Plexus: visualidad y espectáculo
En el contexto del Santiago a Mil 2016 fuimos a ver «Plexus» una obra elaborada por Aurélien Bory interpretada por Kaori Ito.
Una de las obras más cautivantes que he visto este último tiempo no es de teatro. Al menos no en el sentido tradicional del término. Porque Plexus ha sido catalogada en esta versión del Santiago a Mil fundamentalmente como una pieza de danza, muy a pesar de que después de ver la coreografía dirigida por Aurélien Bory, a mí me parezca difícil definir su pertenencia disciplinar, al menos, más que hace una hora. Aquí los límites entre danza, teatro y espectáculo son difusos, y quizás, innecesarios.
Todo comienza entre penumbras. Una serie de micrófonos rozan a la bailarina Kaori Ito, permitiendo escuchar su respiración, sus latidos y sus murmuraciones. Luego de un rato, la escena es tragada –literalmente- por el hoyo negro que deja una gran tela que cae en primer plano. Aparece entonces una plataforma móvil horadada por miles de delgadas cuerdas.
Tras la bella imagen que deja el reflejo de una luz tenue por sobre el entorchado, aparece la bailarina japonesa desplazándose por aquella plataforma. Ella esquiva, golpea, sube, baja y flota entre los hilos. Con cada movimiento las cuerdas resuenan como un bajo desenchufado. Se puede escuchar el sonido de las cuerdas tensadas por el peso muerto de Kaori, también los golpes de pie en el piso que suenan como truenos. Tras estos sonidos está siempre Joan Cambon, quien además es el encargado de elaborar las misteriosas y oscuras sonoridades que circulan durante toda la obra.
Durante su duración, me resisto a hacer metáforas, comparaciones o tratar de entender algo. Tan solo deseo entrar en el juego perceptivo de la obra, pero es inevitable asociar. El propio Bory construyó Plexus pensando en Kaori, en su tradición, en la mitología japonesa, en el temprano viaje a occidente, en ideas como la desaparición del cuerpo, la muerte y la belleza.
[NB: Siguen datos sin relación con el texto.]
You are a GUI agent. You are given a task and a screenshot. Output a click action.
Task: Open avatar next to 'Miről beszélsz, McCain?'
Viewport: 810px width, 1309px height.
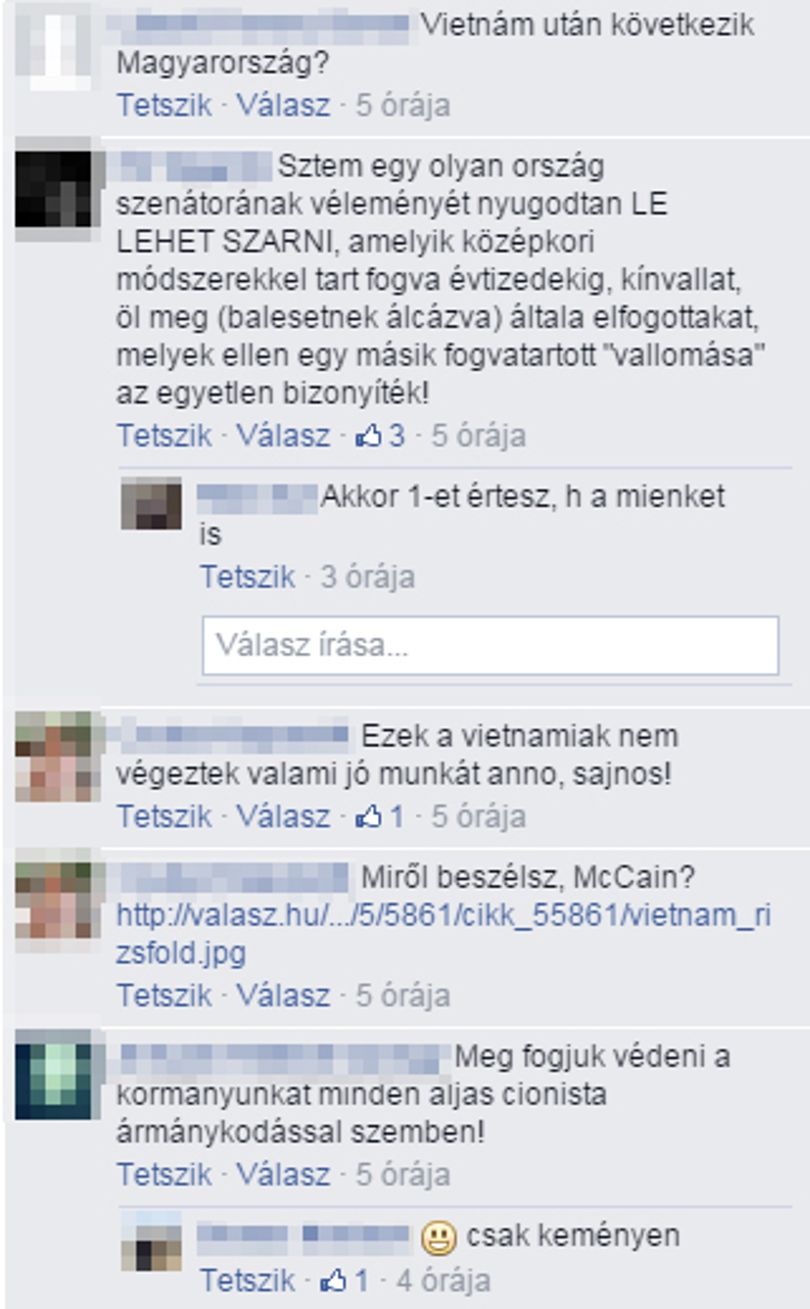(53, 901)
Rescato mi propia imagen y mis propias sensaciones: aquellas cuerdas entrelazando el espacio me recuerdan cuando aquella teoría que afirma que en una cuarta dimensión el átomo no es una unidad puntual, sino un filamento vibrante entrelazado con otros filamentos alrededor en el universo. Y un poco de eso se trata Plexus, de vibrar, pisar, golpear, saltar, escalar, flotar, caer y arrastrar entre cuerdas. Suena a perogrullada, pero a veces la obviedad oculta problemas sin solución.
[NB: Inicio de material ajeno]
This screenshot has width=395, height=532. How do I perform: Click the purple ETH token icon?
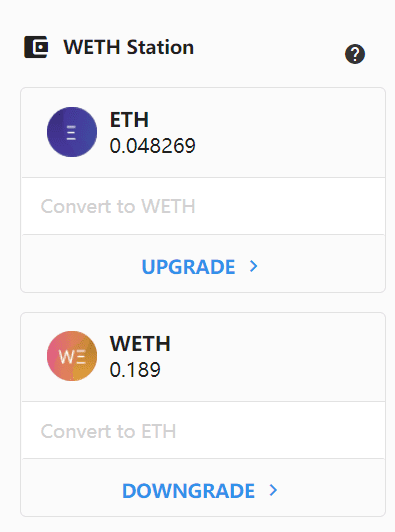click(72, 132)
Y es que eso termina siendo Plexus para mí. Me explico: me refiero a algo que va más allá de la obra, precisamente cuando finaliza y el público aplaude. Se percibe el entusiasmo. Varios incluso se ponen de pie. Kaori debe volver unas cuatro a cinco veces a saludar. Ya a la salida del teatro los comentarios se repiten. Se habla del asombro, se destacan las sensaciones que generó la obra.
Entonces no puedo evitar recordar las consideraciones que tiempo atrás escuchara de un profesor, cuando sostenía que era un riesgo -para la obra, para el arte- que el público saliera preguntándose cómo se hizo lo que se hizo en vez de ¿qué me quiso decir? Por supuesto, él estaba discutiendo el punto acerca de cuando la obra de arte es embargada por la técnica y en última instancia, el efecto. Sus aprensiones no tenían que ver con la técnica o el efecto en sí, -ambos pueden ser incluso una posibilidad-, sino con que el despliegue instrumental transformara a la obra en la prótesis de un efecto buscado y entonces el espectáculo no fuera más que eso, espectáculo.
El punto de todo esto es que el espectáculo no es solo un procedimiento o una racionalidad específica, sino un sentido de estar en una época en una relación evidentemente acrítica con el mundo. Entonces pienso en Plexus. Ha sido una experiencia bella de increíble calidad artística, con una formidable capacidad para generar imágenes y sensaciones a través de un despliegue físico y técnico perfecto. Sin embargo, la recepción del público esa noche y la de los días posteriores, no me ha dejado tranquilo ¿no estaremos precisamente ahí, entretenidos con el cómo?